26/04/2009
Alexandre Voisard
Égaré sur le sentier des bêtes
tu parles seul
tu dis : j'aime et j'aimais
et ton falot reste allumé
aux branches jusqu'au matin
mais personne ne te demande plus
de te limer les dents à l'os des framboises
quoi te pousse à vouloir survivre
pour éclairer à tout prix
ces traces de lutte dans le limon
tu ne sais trop tu humes l'air
en attendant que ton ombre te rejoigne
sur ta juste inclinaison.
* * *
Le marchand d'eau
venu sur la pointe des pieds
ne fera pas tort à ton puits
si tu retrouves le refrain
de la chanson que te psalmodiait
la pluie derrière la vitre
si près de ton chevet d'enfant.
De cime et d'abîme. - Seghers, 2006.
- 79 p. - (collection Autour du monde).
Alexandre Voisard
Né en Suisse en 1930. Vit aujourd'hui en France, à deux pas de son village natal.

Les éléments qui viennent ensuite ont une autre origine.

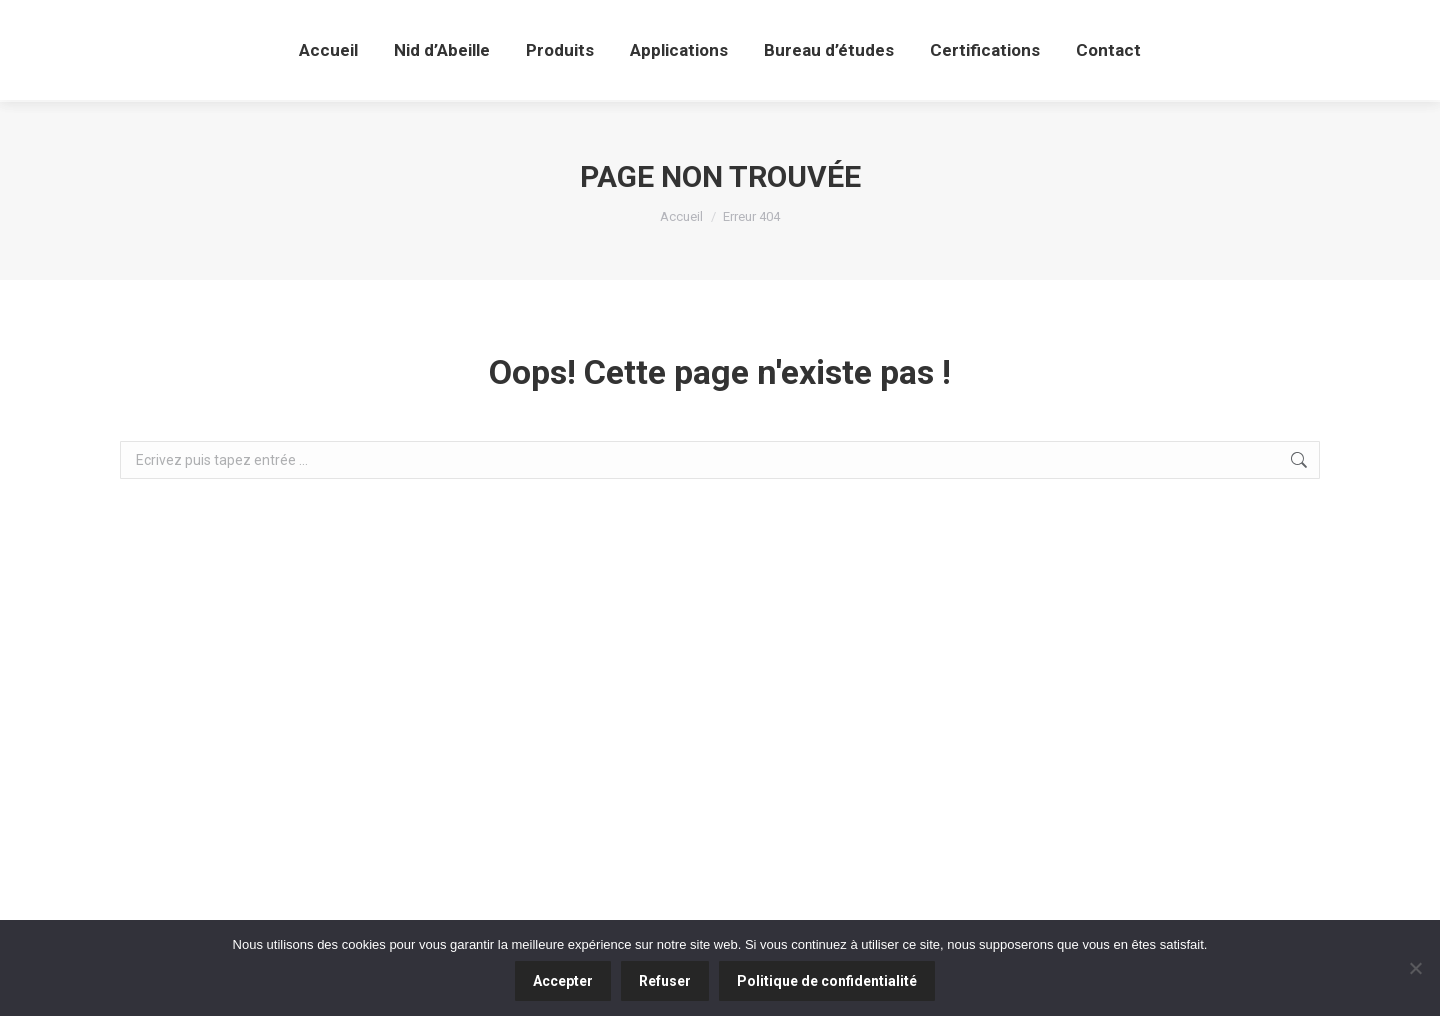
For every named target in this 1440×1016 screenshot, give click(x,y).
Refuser (665, 981)
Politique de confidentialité (827, 981)
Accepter (563, 981)
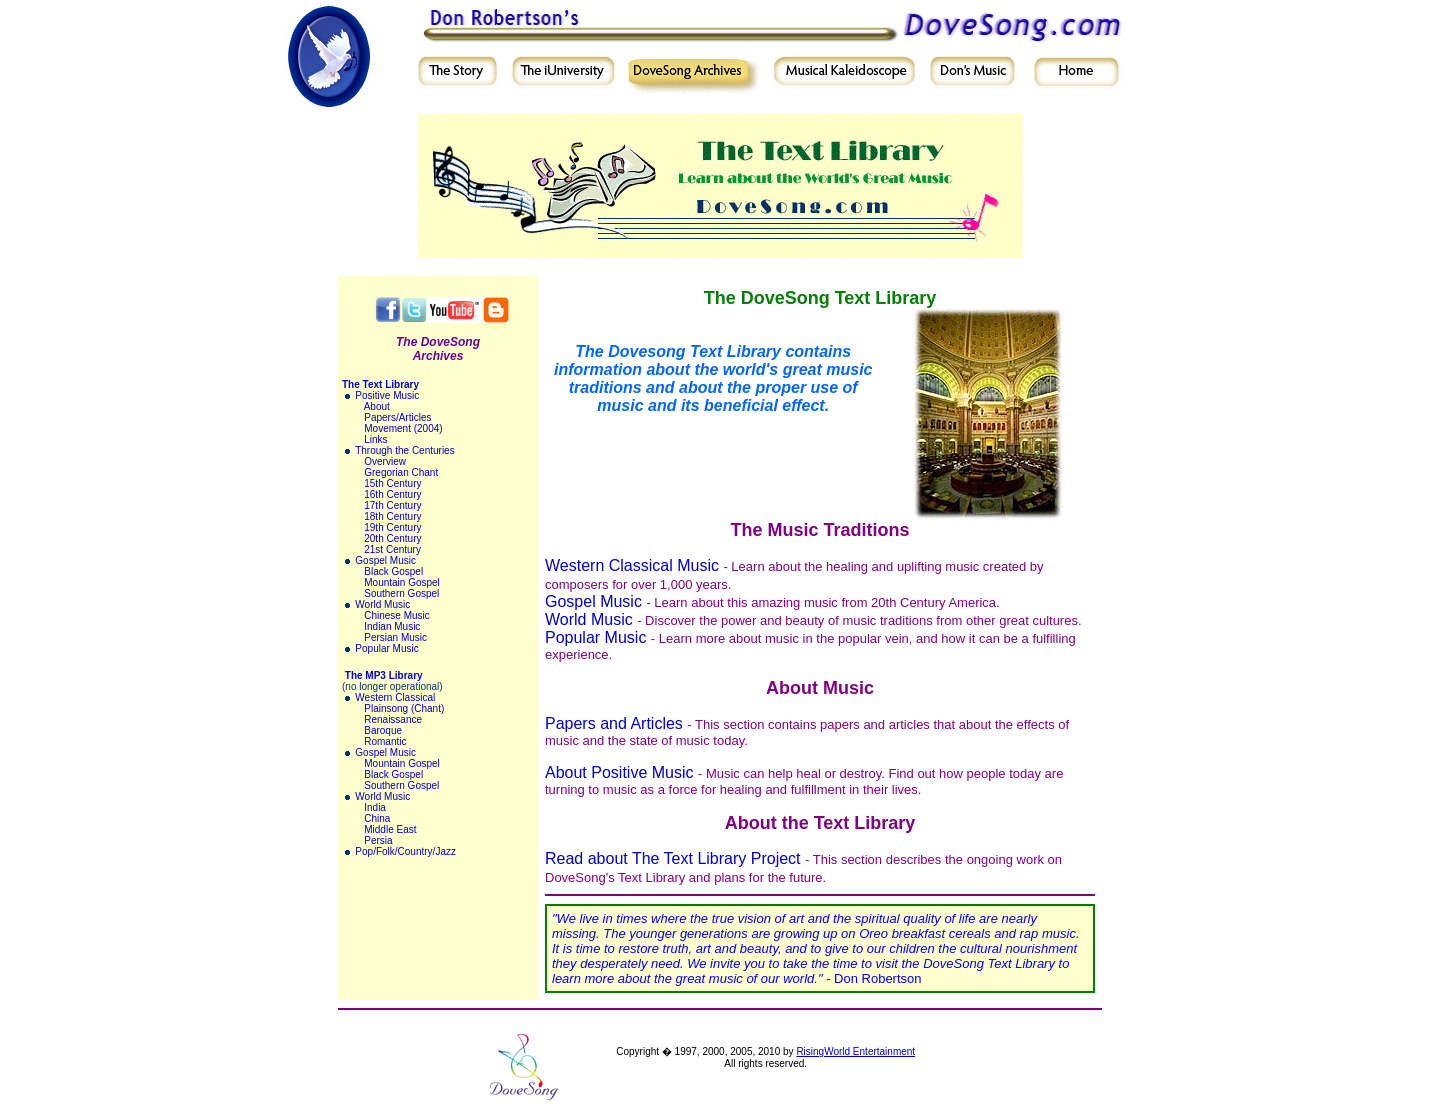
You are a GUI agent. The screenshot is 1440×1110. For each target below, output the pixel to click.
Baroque (383, 730)
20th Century (392, 538)
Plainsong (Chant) (404, 708)
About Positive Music (619, 772)
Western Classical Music (632, 565)
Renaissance (393, 719)
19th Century (392, 527)
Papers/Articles (397, 417)
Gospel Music (385, 560)
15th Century (392, 483)
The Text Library (380, 384)
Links (375, 439)
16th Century (392, 494)
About (377, 406)
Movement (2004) (403, 428)
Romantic (385, 741)
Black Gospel (393, 571)
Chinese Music (397, 615)
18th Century (392, 516)
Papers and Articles (614, 723)
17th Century (392, 505)
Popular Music (386, 648)
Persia (378, 840)
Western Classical (395, 697)
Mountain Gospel (402, 582)
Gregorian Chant (401, 472)
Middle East (390, 829)
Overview (385, 461)
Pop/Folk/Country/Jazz (405, 851)
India (375, 807)
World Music (382, 604)
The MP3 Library (384, 675)
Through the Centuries (405, 450)
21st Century (392, 549)
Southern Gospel (401, 593)
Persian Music (395, 637)
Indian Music (392, 626)
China (377, 818)
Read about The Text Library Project (673, 858)
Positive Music (387, 395)
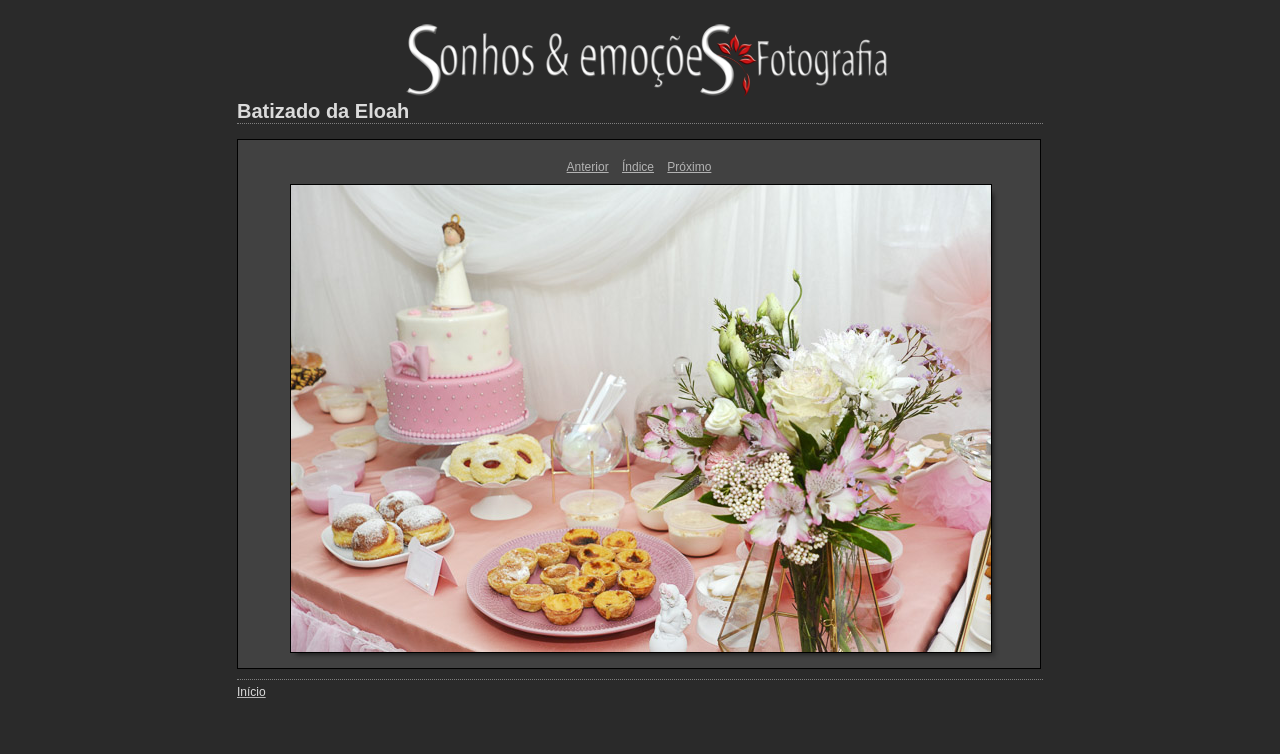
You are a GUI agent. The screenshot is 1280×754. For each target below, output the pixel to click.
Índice (638, 167)
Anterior (588, 167)
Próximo (689, 167)
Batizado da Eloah (323, 111)
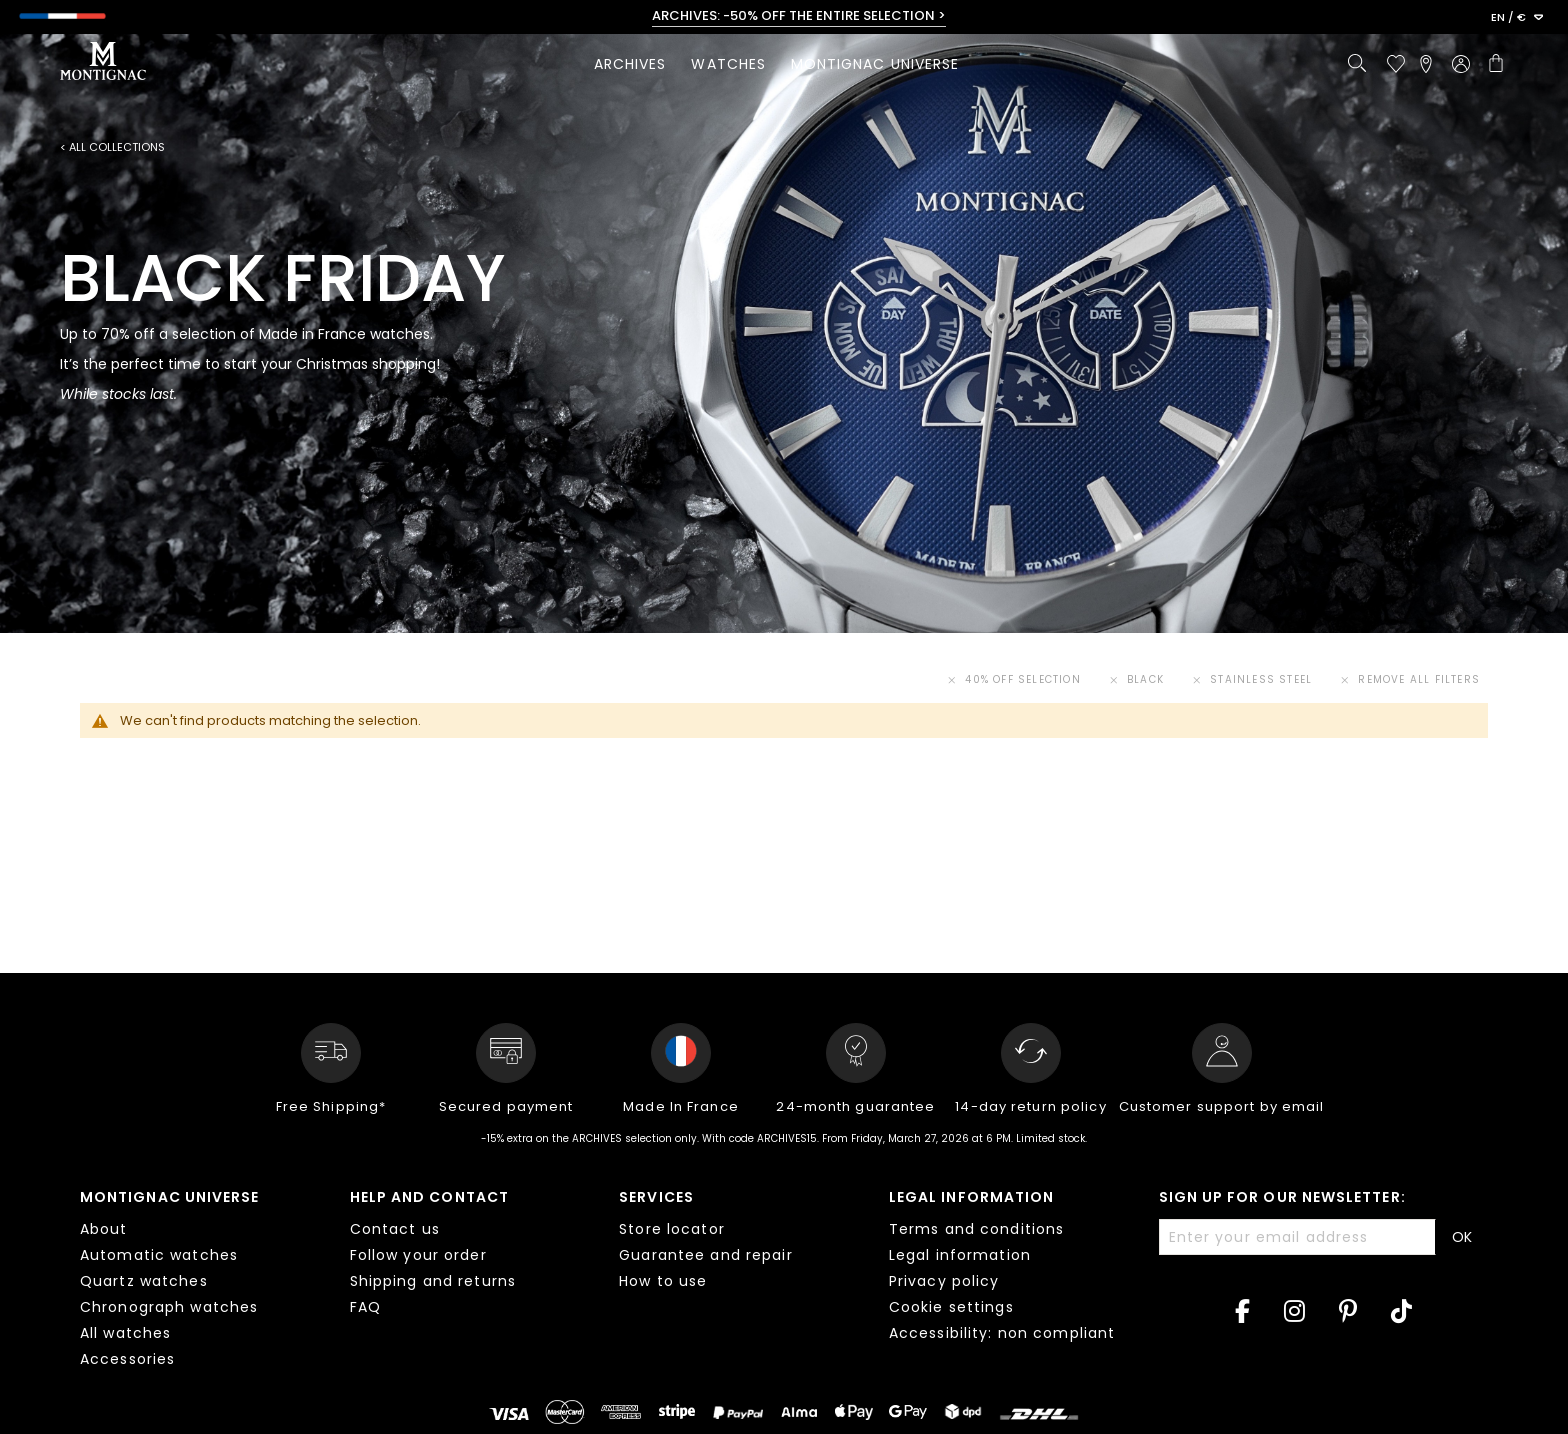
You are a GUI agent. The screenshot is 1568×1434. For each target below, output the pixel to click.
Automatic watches (159, 1255)
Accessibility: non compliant (1002, 1333)
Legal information (971, 1197)
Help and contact (429, 1197)
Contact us (395, 1229)
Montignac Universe (169, 1197)
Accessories (127, 1359)
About (104, 1229)
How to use (663, 1281)
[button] (1517, 18)
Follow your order (418, 1255)
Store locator (672, 1229)
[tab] (200, 1281)
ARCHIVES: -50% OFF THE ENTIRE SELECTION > (799, 16)
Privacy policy (944, 1281)
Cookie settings (951, 1307)
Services (656, 1197)
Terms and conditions (976, 1229)
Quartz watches (144, 1281)
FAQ (365, 1307)
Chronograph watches (169, 1307)
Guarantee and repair (705, 1255)
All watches (125, 1333)
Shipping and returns (433, 1281)
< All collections (112, 147)
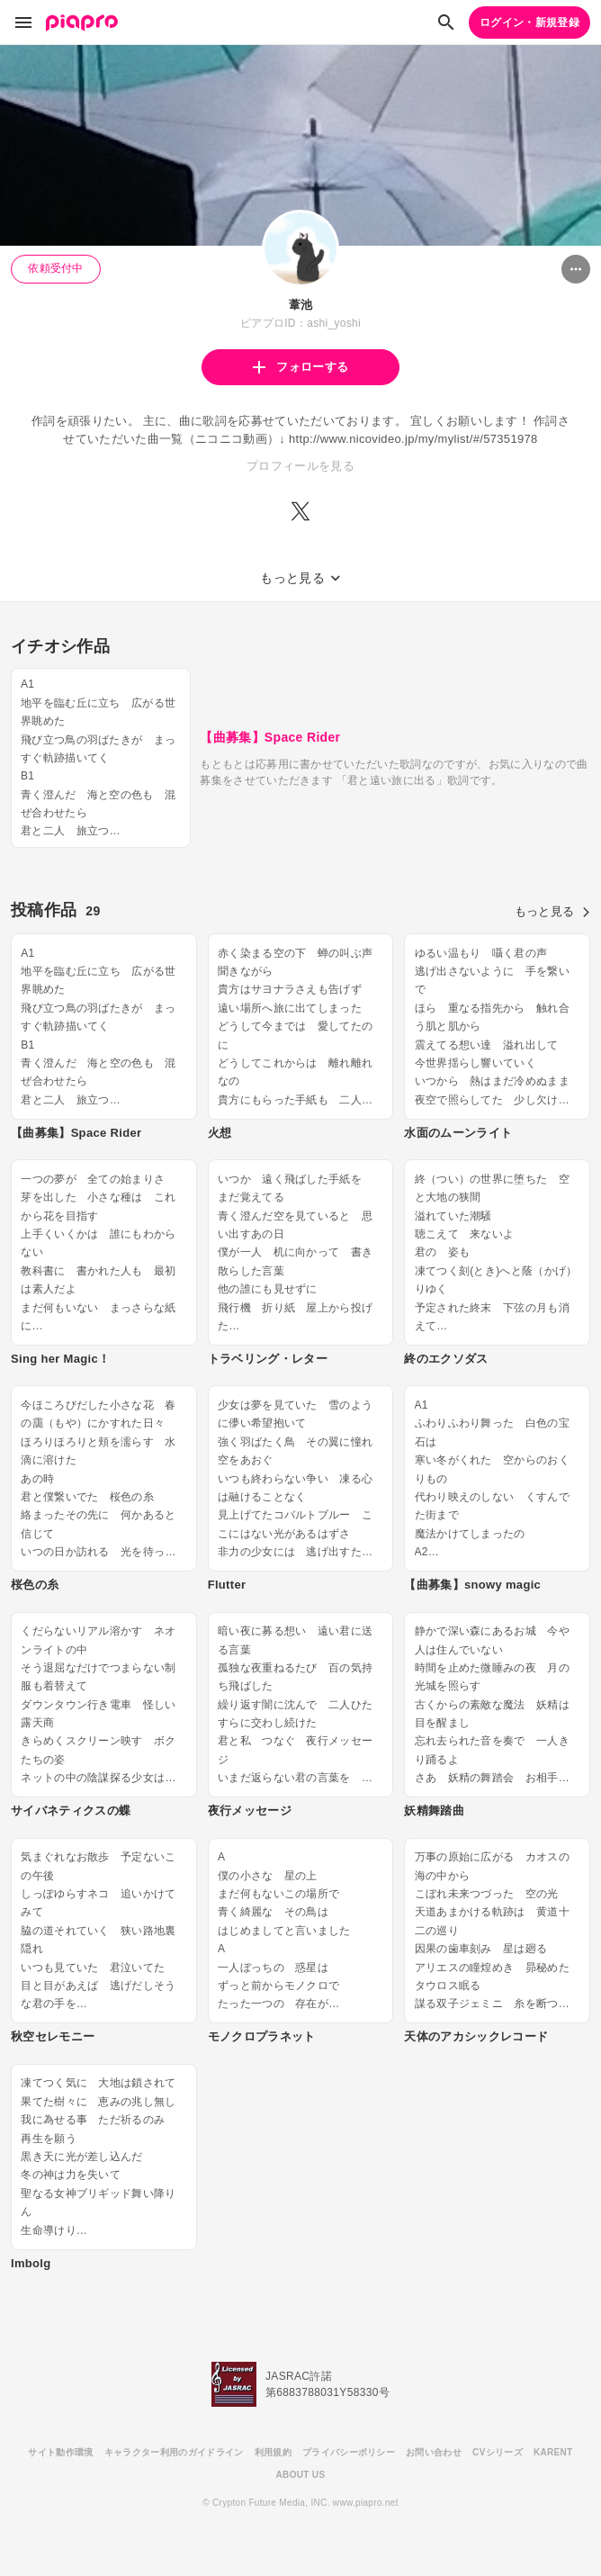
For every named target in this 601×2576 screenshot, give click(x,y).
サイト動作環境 (60, 2452)
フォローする (300, 367)
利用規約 (273, 2452)
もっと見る (552, 911)
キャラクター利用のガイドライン (174, 2452)
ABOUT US (301, 2475)
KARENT (553, 2452)
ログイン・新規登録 (529, 22)
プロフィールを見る (300, 466)
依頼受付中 (56, 268)
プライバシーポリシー (348, 2452)
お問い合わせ (434, 2452)
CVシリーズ (497, 2452)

Parmi ses autres recueils : Aux éditions de l'Aire (Lausanne) : Les rescapés (1984). Aux éditions de l'Age d'Homme (Lausanne) : Liberté à l'aube (1990). Aux éditions Empreintes (Lausanne) : Toutes les vies vécues (1989) ; Le dire le faire, suivi de A l'homme qui joue aux dés avec son ombre (1991) ; Une enfance de fond en comble (1993) ; Le repentir du peintre (1995, Prix Max Jacob). Aux éditions Bernard Campiche (Orbe, Suisse) : Le déjeu (1997) ; ; Sauver sa trace (2000) ; Fables des orées et des rues (2003) ; Poésie 1954-2003 (2006, 4 volumes, collection L'Intégrale / CamPoche).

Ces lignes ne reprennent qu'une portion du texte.